How an LLC is taxed
A single-member LLC is, by default, a 'disregarded entity' — the IRS taxes it exactly like a sole proprietorship. The business itself pays no separate federal income tax.
Instead the net profit flows to your personal return, where it faces self-employment tax (15.3%) and ordinary federal income tax.
An LLC can elect to be taxed as an S-corp or C-corp instead, which changes the maths — see those calculators.
Self-employment tax is the big one
Because there is no employer, you pay both halves of Social Security and Medicare — 15.3% on 92.35% of profit. Half is deductible against income tax.
On higher profits this is often where an S-corp election starts to save money, by splitting profit into salary and distributions.
What this leaves out
This estimate covers federal self-employment and income tax only. It excludes state tax, the qualified business income (QBI) deduction, credits, and other deductions, which can change the result.

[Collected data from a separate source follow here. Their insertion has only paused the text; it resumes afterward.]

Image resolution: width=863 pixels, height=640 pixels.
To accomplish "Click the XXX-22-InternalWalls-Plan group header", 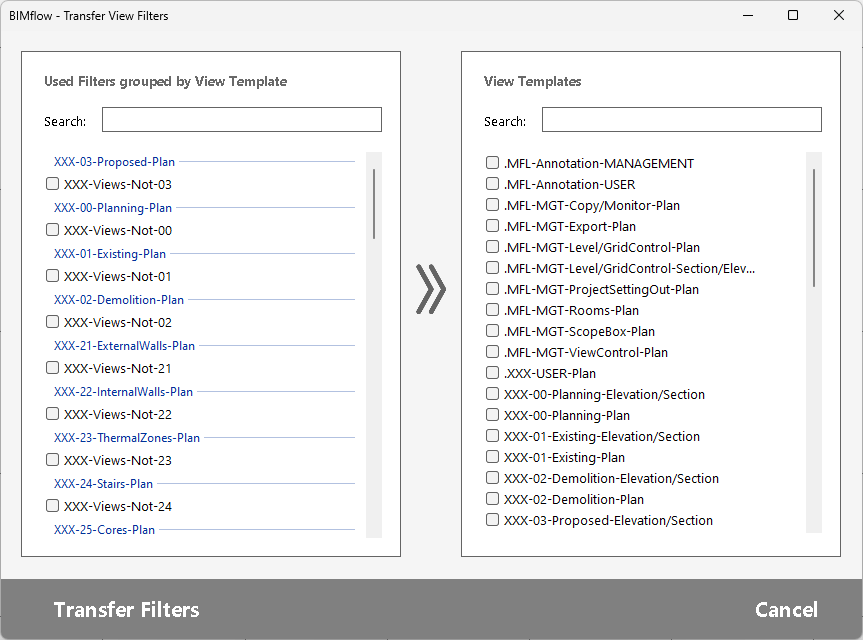I will pos(123,392).
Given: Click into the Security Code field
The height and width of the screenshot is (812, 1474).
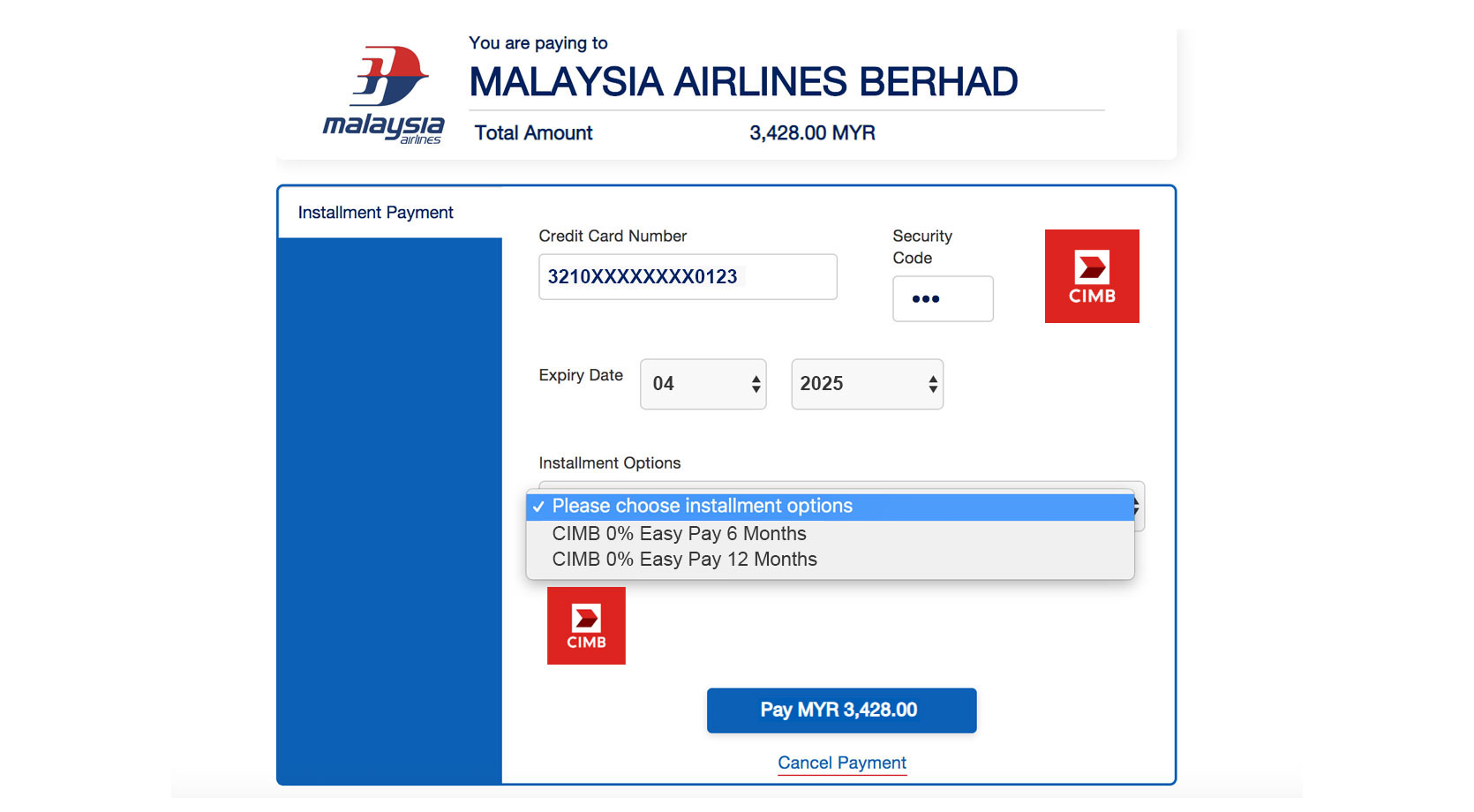Looking at the screenshot, I should pyautogui.click(x=943, y=299).
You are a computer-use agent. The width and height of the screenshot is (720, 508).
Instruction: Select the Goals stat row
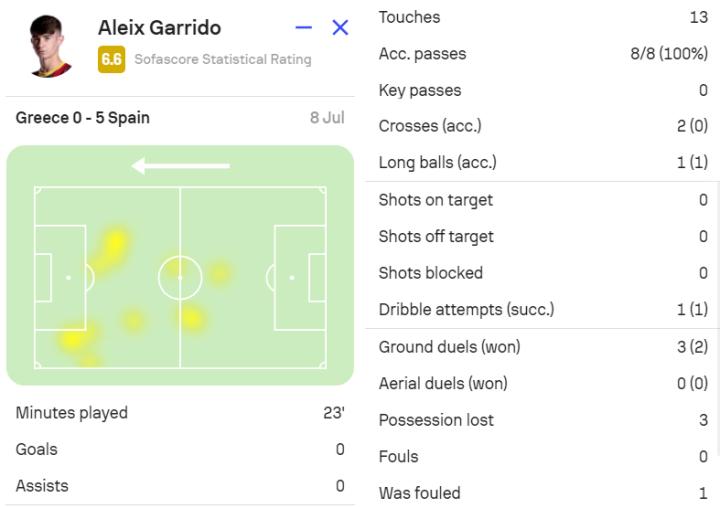pyautogui.click(x=180, y=449)
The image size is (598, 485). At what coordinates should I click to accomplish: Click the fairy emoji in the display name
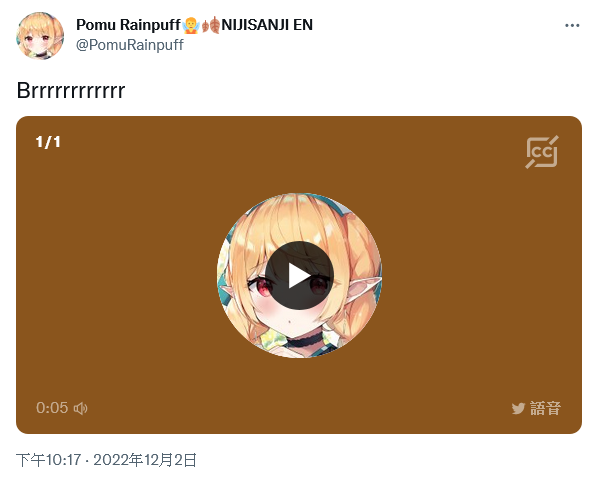click(191, 25)
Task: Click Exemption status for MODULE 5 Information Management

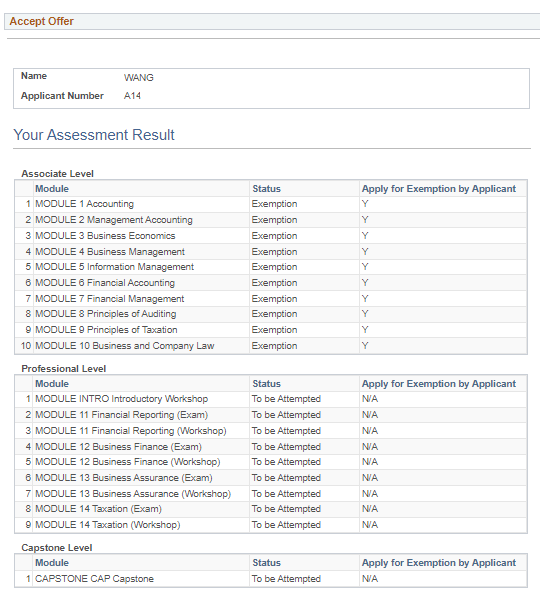Action: [274, 267]
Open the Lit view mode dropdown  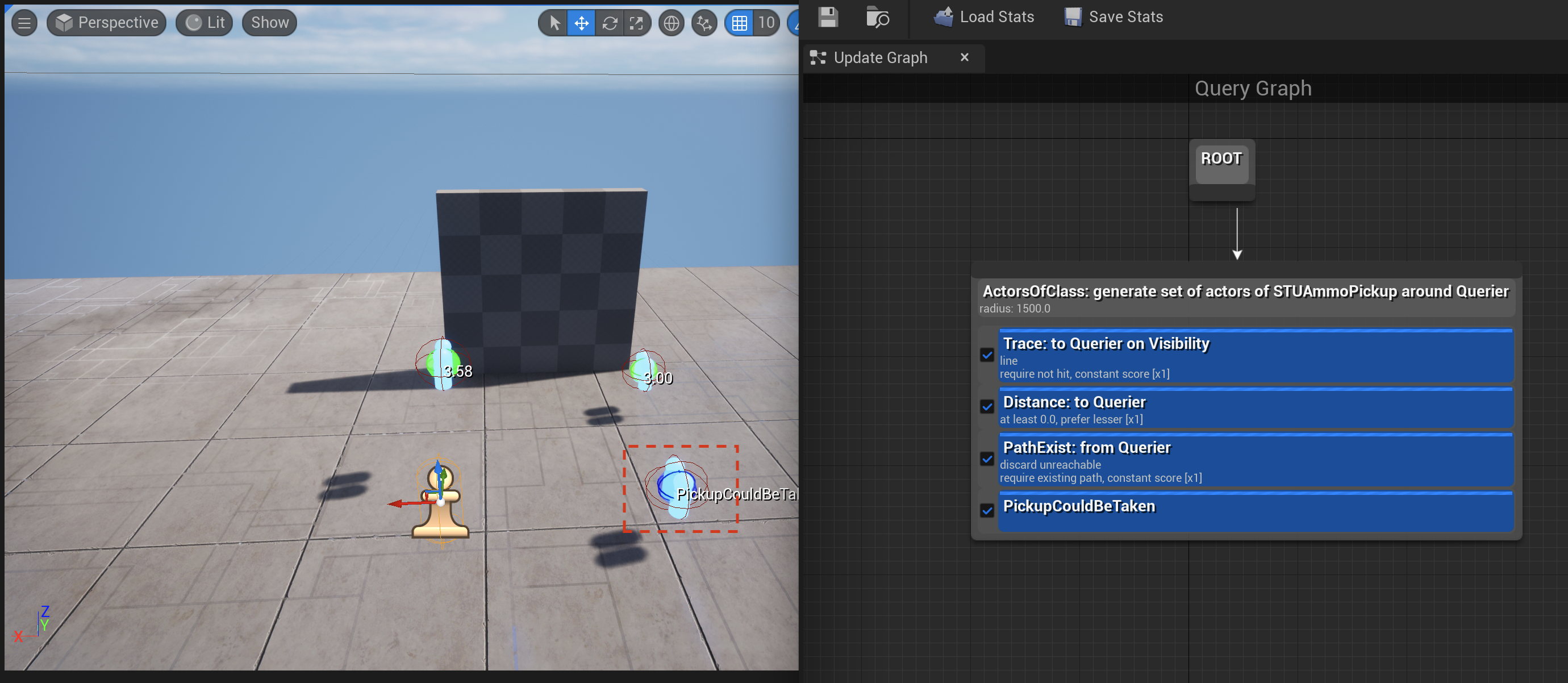[x=205, y=23]
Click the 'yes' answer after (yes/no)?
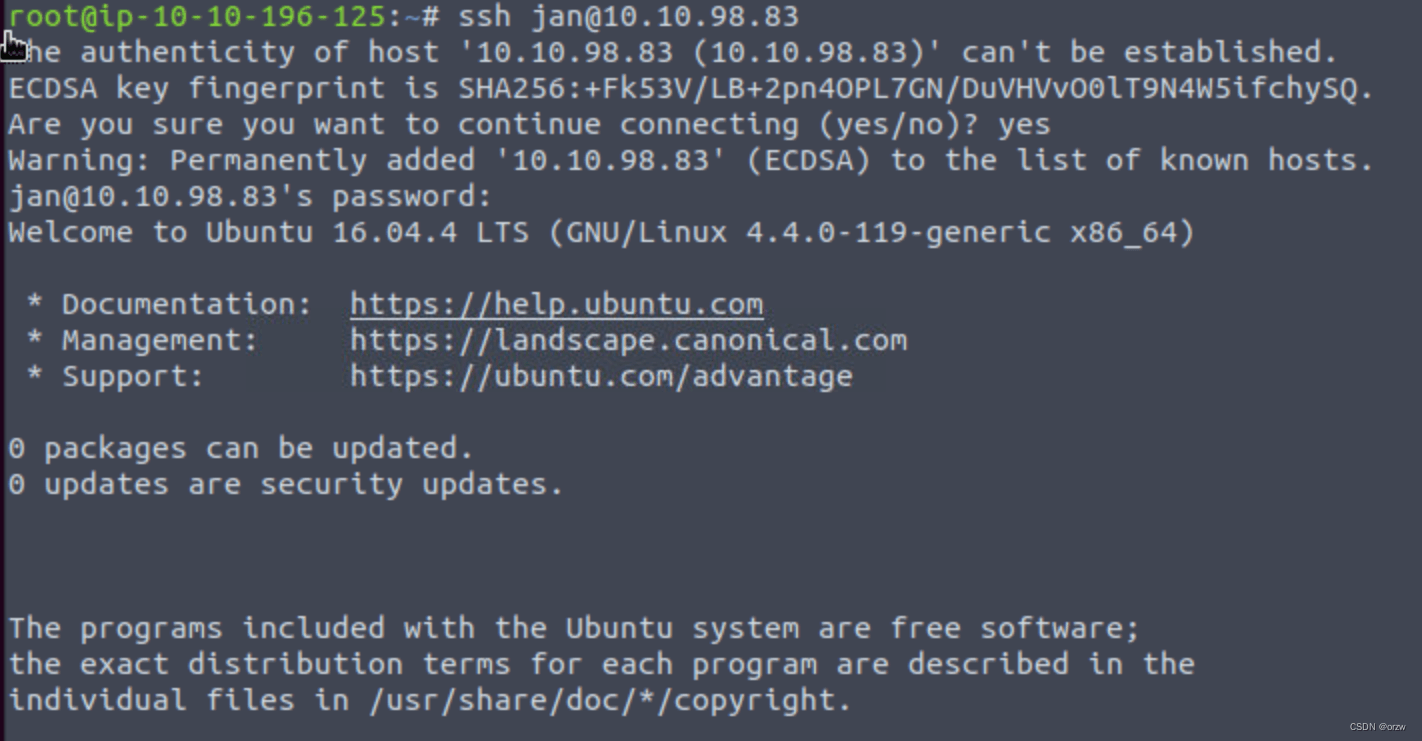Image resolution: width=1422 pixels, height=741 pixels. click(x=1024, y=125)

This is a federal estimate using 2025 tax-year figures and the inputs you provide. It does not include state tax, credits, or every deduction. Confirm with the IRS or a tax professional before filing.
Frequently asked questions
How is an LLC taxed?
By default a single-member LLC is taxed like a sole proprietorship: profit passes through to your personal return and faces self-employment tax plus federal income tax. The LLC pays no separate federal tax.
Do LLCs pay self-employment tax?
Yes — by default. The owner pays 15.3% self-employment tax on the business profit, on top of income tax. Electing S-corp status can reduce this.
Is an LLC better than a sole proprietorship for tax?
For federal income tax, a default LLC and a sole proprietorship are taxed identically. The LLC mainly adds liability protection, not a tax difference, unless it elects S-corp or C-corp status.
Does this include state tax?
No. It is federal only. Many states also tax business income or charge an LLC fee or franchise tax.